So, as the faq says
- A string literal can be:
- An array initializer
- An unamed static array of chars
Right. When it is not an array initializer, it always produces
an anonymous array. This array has "static duration" -- meaning
it is valid during the entire execution of the program -- and may
or may not reside in physically-read-only storage. If it is
physically read-only, attempts to change it will fail:
char *p = "mellow";
*p = 'y';
may leave *p unchanged, and/or may trap at runtime. The effect is
formally undefined, and a compiler may well get confused and *think*
it changed even if it did not. It might even present you with
conflicting evidence, showing that it has both changed and not
changed:
printf("*p is '%c'; p is '%s'\n", *p, p);
might print:
*p is 'y'; p is 'mellow'
Here the compiler "knows" it just set *p to 'y', so it can replace
*p with 'y' in the call to printf(); but printf's %s format reads
what is really still there in read-only memory, which is an 'm'.
So my question its:
if i declare:
char *myString="Whatever";
and later in the code:
myString="Another Static Array of chars";
the pointer value will be the same ?
No -- in this case, the two values stored in myString *must* be
distinct and compare not equal.

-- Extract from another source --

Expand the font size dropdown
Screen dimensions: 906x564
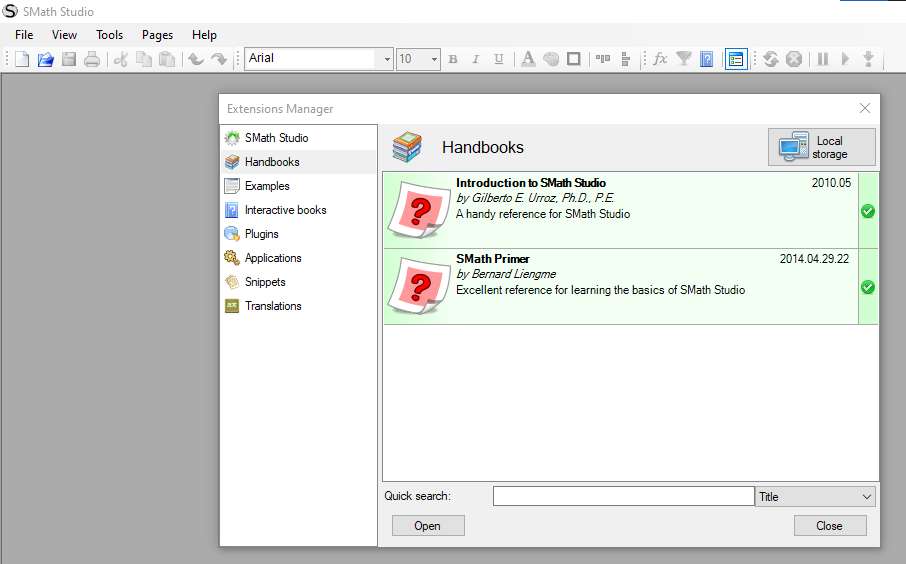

More specifically, after:
char *p1 = "one such array";
char *p2 = "something different";
it must definitely be the case that p1 != p2. However, in:
char *p3 = "we will see this again";
char *p4 = "we will see this again";
the compiler is allowed, but not required, to use a single array
to hold both strings, so that p3==p4 and p3!=p4 are *both* allowed.
Aside from the fact that the anonymous array is (at least in
principle) read-only -- and of course anonymous (unnamed) -- these
four string literals are just shorthand for:
static char __compiler_string_number_000001[] = "one such array";
static char __compiler_string_number_000002[] = "something different";
static char __compiler_string_number_000003[] = "we will see this again";
char *p1 = __compiler_string_number_000001;
char *p2 = __compiler_string_number_000002;
char *p3 = __compiler_string_number_000003;
Whether p4 is __compiler_string_number_000004 or
__compiler_string_number_000003 again is up to the compiler. Asking
whether p3==p4 is the same, in this case, as asking whether
__compiler_string_number_000003 was re-used.

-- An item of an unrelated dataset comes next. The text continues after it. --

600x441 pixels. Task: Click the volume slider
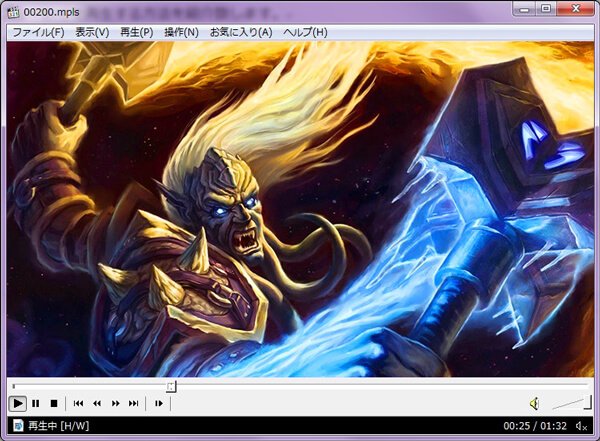point(569,403)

It would make more sense if these were:
static const char __compiler_string_number_000001[] = ...
but the 1989 C standard left the type unqualified (non-"const")

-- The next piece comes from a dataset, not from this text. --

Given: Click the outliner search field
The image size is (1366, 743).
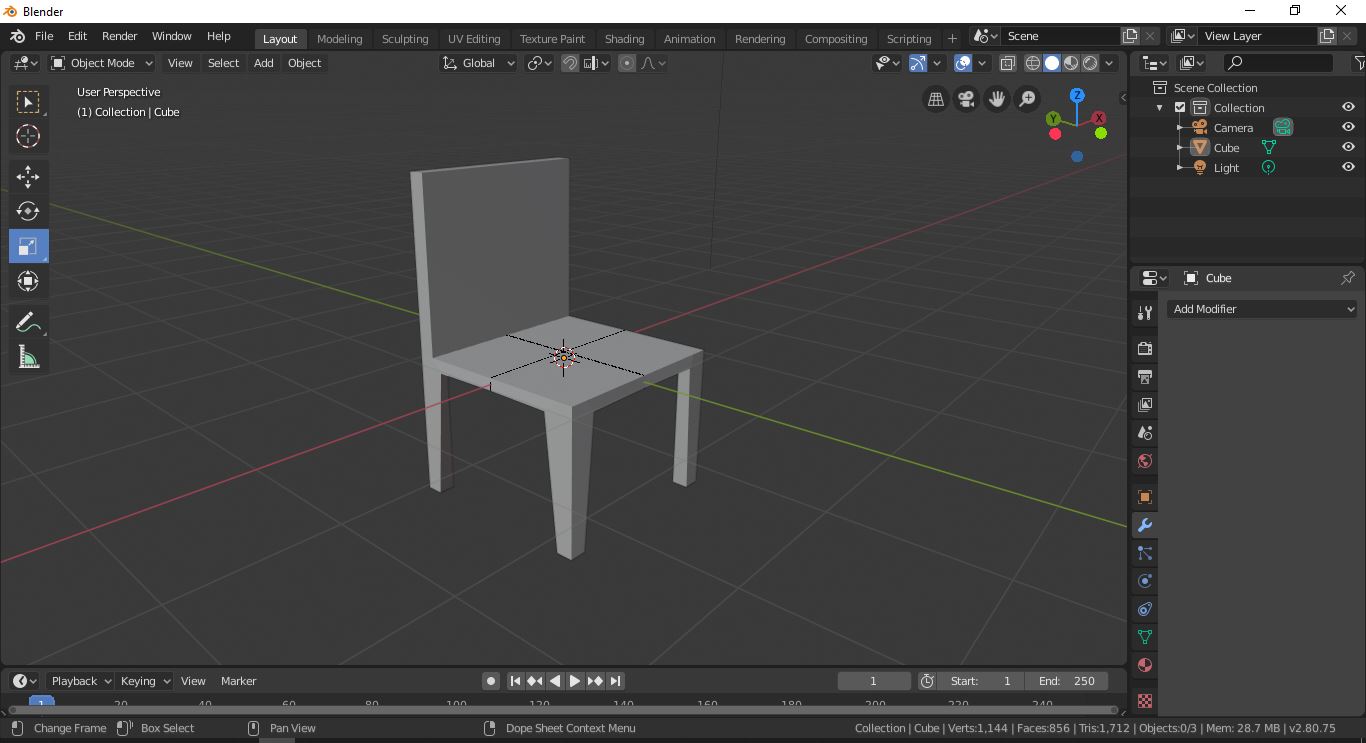Looking at the screenshot, I should pyautogui.click(x=1276, y=62).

for backwards compatibility with all those C compilers that came
before it, where there was no "const" keyword.
Finally, in the original example, we had, in effect:
p1 = "some string that ends with a specific word";
followed by:
p2 = "specific word";
In this case, a compiler is allowed -- but again not required -- to
act more or less as if we had written:
static char __compiler_string_number_000042[] =
"some string that ends with a specific word";
/* 1 2 3 4 */
/* 0123456789012345678901234567890123456789012 */
p1 = __compiler_string_number_000042;
p2 = __compiler_string_number_000042 + 29;
As you can see from the comment (assuming you are viewing this in
a fixed-width font), the text "specific word" occurs at offset 29
within the string "some string that ends with a specific word".
(This optimization turns out to be relatively easy to make -- one
just needs to collect all strings, group them by size, and then
"compare backwards" to see if any one string is an exact match for
the end of any equal-length-or-longer string. This does not catch
all possible matches due to the ability to embed '\0' characters
in a string literal, but the algorithm can be augmented if desired.
Note that counted-length strings, which are being discussed in a
separate ongoing thread in comp.lang.c now, do not lend themselves
as easily to this string-sharing technique. There are two main
ways to do counted-length strings, one of which prohibits sharing
entirely and the other of which affords even more opportunities for
sharing, so that a simple tail-match algorithm is insufficient.)
Another questions
If i:
char *MyString1="Dog";
char *MyString2="Cat";
MyString1=Mystring2;
What happens with the initial memory referenced by MyString1 (Dog), it
remains on the memory (wasted memory) or it gets cleared in some way ?
It remains in memory, because a static-duration array exists until
the program exits (and maybe even after that; the C standard
necessarily says nothing about what happens before and after a
program runs).
As for whether this memory is "wasted", ask yourself this question:
if the memory containing the string were to be used for something
else, how would it (a) get set up initially, and (b) get "restored"
if the function in question were re-entered? For instance:
void f(void) {
char *s;
s = "hello";
puts(s);
s = "world";
puts(s);
}
void g(void) {
f();
f();
}
Each time f() is called, the strings "hello" and "world" must be
copied to stdout (and a newline added after each, as puts() does).
If the six bytes that hold {'h', 'e', 'l', 'l', 'o', '\0'} were
ever replaced with another six bytes, who or what would put back
the original h e l l o \0 sequence? Would that take code and/or
data space in the program? Would it take *more* code and/or data
space than you might save by overwriting the original string?